A closure is a function value that remembers the variables from the scope in which it was created.

✅ In simple terms:
A closure "closes over" its environment and keeps those variable values alive even after the outer function exits.

🔧 Basic Syntax

func outer() func() {
    x := 10
    return func() {
        fmt.Println(x)
    }
}

Here:

• The inner function func() { fmt.Println(x) } is a closure.

• It captures the variable x from its outer scope.

⚠️ Common Confusion: Closure vs Normal Function

• A normal function doesn’t retain local variables after returning.

• A closure retains state from the outer function.

A visual diagram of closures:

💼 Real-Life Use Cases

Go closures capture variables from outer scopes. Let's explain exactly what happens step by step, including what is captured and how Go handles it.

const a int = 10    // constant (compile-time known)
var p int = 20      // global variable (heap)

func outer() func() {
    var money int = 100 // local variable (captured)
    var age int = 30    // local variable (not used in closure)

    show := func() {
        money = money + a + p // uses money (local), a (const), p (global)
        fmt.Println(money)
    }
    return show
}

🧪 What Gets Captured and How?

🔬 Explanation of Behavior

1. a (constant):

   • Constants in Go are inlined at compile time.

   • So a is treated as a literal 10.

2. p (global variable):

   • p is declared outside the function.

   • It is captured by reference, so any changes to p Outside will affect closure behavior (if accessed).

3. money (local variable):

   • Local to outer().

   • Since it's used in the closure, Go allocates it on the heap, not the stack.

   • This allows the inner function to access it even after outer() it has returned.

4. age (unused variable):

   • It's not used in the closure, so Go will optimize it away (won’t be captured or retained).

🔁 Here is a Problem:

“If show() is defined inside outer(), and outer() has already returned, then how can I still call show() later, when outer()’s stack frame is gone?”

This is a valid question — in most languages, local variables are destroyed when the function returns.

🧠 But here's the magic: Closures change that!

🔓 Go’s Solution: Escape Analysis + Heap Allocation

Go uses a mechanism called escape analysis during compilation.

If a local variable is accessed by a closure, Go moves that variable from the stack to the heap instead of destroying it with the function’s stack frame.

📦 What Happens Internally

Let’s look at this code again:

func outer() func() {
    var money int = 100
    show := func() {
        money += 10
        fmt.Println(money)
    }
    return show
}

🔬 Internally:

1. money is declared inside outer() (normally stack).

2. show references money, and show is returned.

3. Go detects that money is used outside outer() — So it moves money to the heap.

4. show() retains a pointer to money it on the heap.

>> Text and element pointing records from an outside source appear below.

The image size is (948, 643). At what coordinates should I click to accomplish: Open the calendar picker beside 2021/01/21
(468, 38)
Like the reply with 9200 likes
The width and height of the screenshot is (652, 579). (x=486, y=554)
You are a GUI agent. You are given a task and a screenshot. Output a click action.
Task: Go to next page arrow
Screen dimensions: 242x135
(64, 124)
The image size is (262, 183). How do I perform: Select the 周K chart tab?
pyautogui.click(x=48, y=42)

5. When you call show(), it still has access money via that pointer.

💡 Analogy

Imagine outer() writes a note (a variable like money) and leaves it on a public notice board (the heap). Even after outer() the leaves (stack is cleared), anyone with a reference (like show) can still read and update that note.

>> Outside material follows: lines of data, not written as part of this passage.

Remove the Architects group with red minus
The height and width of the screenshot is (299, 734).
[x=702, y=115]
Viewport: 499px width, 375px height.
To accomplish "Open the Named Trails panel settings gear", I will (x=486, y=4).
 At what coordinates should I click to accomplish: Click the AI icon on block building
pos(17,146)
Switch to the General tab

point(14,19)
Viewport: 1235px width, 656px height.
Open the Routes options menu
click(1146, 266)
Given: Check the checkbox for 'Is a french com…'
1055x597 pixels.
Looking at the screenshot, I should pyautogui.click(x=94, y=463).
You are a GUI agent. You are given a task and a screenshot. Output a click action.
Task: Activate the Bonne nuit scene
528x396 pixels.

💬 Closures extend the lifetime of captured variables beyond their original stack frame — by allocating them on the heap.

You can even see this decision by running:

go build -gcflags="-m" yourfile.go

📦 Is Heap Allocation Always the Default for Closures?

Not always, but for most practical closures — yes. 👉 If the variable:

• is used by an inner function

• And the inner function outlives the outer one
  → It must be moved to the heap

🧠 Let's clarify a doubt

What happened If outer() returns a primitive value (like int), it behaves like a normal function or formed a closure ?

🧪 Answer 1: No Closure Needed for primitive return.

func outer() int {
    x := 5
    return x // 👈 value is copied, stack-safe
}

• x is stored on the stack.

• Returned as a value → copied.

• No closure.

• ❌ Nothing escapes → no heap allocation.

🧪 Answer 2: Closure Needed if the Function returns using the outer variable.

func outer() func() {
    x := 5

    return func() {
        fmt.Println(x) // 👈 closure: captures `x`
    }
}

• Now the returned function uses x.

• x must survive after outer() exits.

• So, Go moves x to the heap.

• The inner function holds a pointer to x.

✅ This is the default behavior when closures are formed.

🧠 Let's summarize the Closure Behavior, Go closures are not magic — they’re syntactic sugar over structs + function pointers. Any captured variable that escapes the function goes to the heap. Escape analysis + garbage collector handles it efficiently. Thank you for reading this article.